With her three warriors alongside her, she traveled to Caelum and attacked the unsuspecting gods. There was no way they would win because they no longer had the Serei, and Aurelia knew that. The battles took place in Caelum, but on rare occasions blood was spilled on earth. Humankind suffered horribly, and Aurelia made sure to destroy Aduro herself.
When Caelum was destroyed, Aurelia thought to herself: What have I done? Yes, she had succeeded in conquering her enemies, but now she was more alone than ever. Realizing what she had to do, Aurelia made it so that her nightmarish creatures took on subtler facial appearances. She also instilled in them emotion and free will. For centuries, she sat back in the restored and cleansed Caelum and watched her creatures as they made homes and families for themselves.
The letum vaterra lost their wings – there was no need for them anymore. The lupine creatures of the Shapeshifter Race grew large in numbers and soon broke ties with the ducairi. Aurelia made them a separate Greater Race: celero lupan, the Werewolf. The magnir exceeded the most in blending in with humans. The ducairi took on shapes of more animals. Aurelia granted her creatures what they desired, and in turn, they would worship her.
For the most part, Aurelia was contented, but a deep yearning stirred inside her. She wanted someone to love, to take care of, like the merchant and his wife cared for her when she was young. She traveled down to earth, took some dirt and mixed it with her blood. She set it on the ground, and watched as it grew and formed into a young girl. She named the girl Helen, meaning light. Instead of making the girl her daughter, Aurelia made Helen her younger sister, and when the girl was of suitable age, Aurelia granted her immortality, so they would live together forever.
Helen and her older sister Aurelia lived in Caelum among the stars and looked over earth. As humans continued to create their civilizations, Aurelia’ creatures multiplied – by birth, biting or blood exchange. Yet no matter how large the quantity got, the creatures remained hidden in the shadows from those who did not belong.

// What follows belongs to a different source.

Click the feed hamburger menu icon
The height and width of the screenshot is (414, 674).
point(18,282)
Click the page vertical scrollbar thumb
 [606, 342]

Aurelia noticed this, and decided to combine her fashioned Races as one: the Shadow World. By her subjects she was named the Shadow Queen, and was given many stories and many names – Rhiannon, Hecate, Isis, Nótt, Coyolxauhqui – both in human and Shadow World. She represented different elements, appeared to different people in different ways and was worshipped by a vast number of civilizations.
From her scrying bowl in her home, Aurelia saw that the world was changing, and that her people did not depend on her anymore. She decided that after a millennia of creation, and a millennia of not using her Serei powers, she was growing out of practice. She and Helen then settled down to live mortal lives on the same continent. Aurelia arrived in the country later known as Italy, and years later, married Angelo, a wealthy merchant.

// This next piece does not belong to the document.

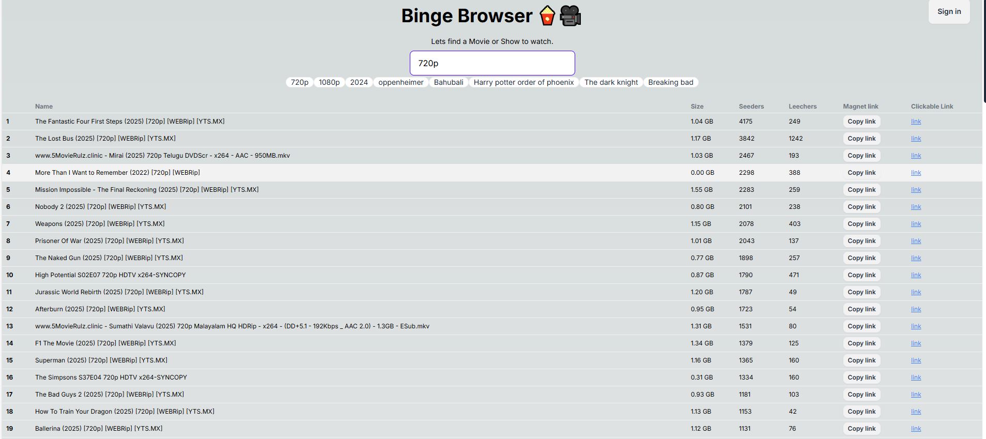Screen dimensions: 986x439
Task: Click the popcorn emoji icon in title
Action: click(547, 16)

Soon, Aurelia gave birth to two children – twins: a boy and a girl. She couldn’t help but pity them, for they, like her, were born into two worlds. Aurelia once again searched fastidiously inside herself for the power of the Serei, and decided to divide it between her children – the powers of the Shadow Races, and much more, engraved in their core. If I had the power of the gods to help me, she thought, then so should my children. She raised them as any mortal would, and they grew to be happy and healthy.
Aurelia made sure that no Shadow People ventured near her children.
Then one day, Angelo didn’t return from a trip. Aurelia searched for him with her mind, but could not find him. Days later, she was informed by a neighbor that he was dead – stricken by a ruinous disease. The two worlds were thrown into imbalance while Aurelia grieved. Towns did not prosper. People fell ill and did not recover. Natural disasters plagued the lands for seven months. Anon, Aurelia took her children and traveled to the neighboring country to find Helen, who already had a family: three children and a husband, though not as powerful. Aurelia and her children stayed with Helen’s family for two years.
One rainy night, while her children and her sister’s children played, the Shadow Queen confided in her sister that the Shadow World didn’t need her anymore, and she was going to retreat to her home, where she could never be reached without her sanction and that in order to do so properly, her creatures needed to think that she died. Helen did not agree, saying that the world needed at least one goddess with creation abilities or both worlds would fall into chaos.
Yet Aurelia’s mind was firm, although she worried about the fate of her children. Helen suggested that her sister plan ahead – for the time when the power of the Serei would make manifest in the twins, and they would be able to access the tremendous energy. Aurelia did so, creating a book bound by her, and only to be opened by her children, once they turned sixteen.
Helen promised to keep the book safe.
Later that night, a seditious vaterra crept into the house from above, creating an entrance for itself and making the entire home cold. The Shadow Queen sensed its presence, and in order to protect her family, she offered to be the one to dispel it. She went upstairs, and out of the darkness, she commanded the creature to show itself. She stared into its eyes. It was tall and broad-shouldered, with wild, black hair and long, fangs. He brandished two white blades. They were cruent blades – swords made from the bone and dipped in the blood of the vaterra. Aurelia watched him. He moved in such a way that was familiar to her.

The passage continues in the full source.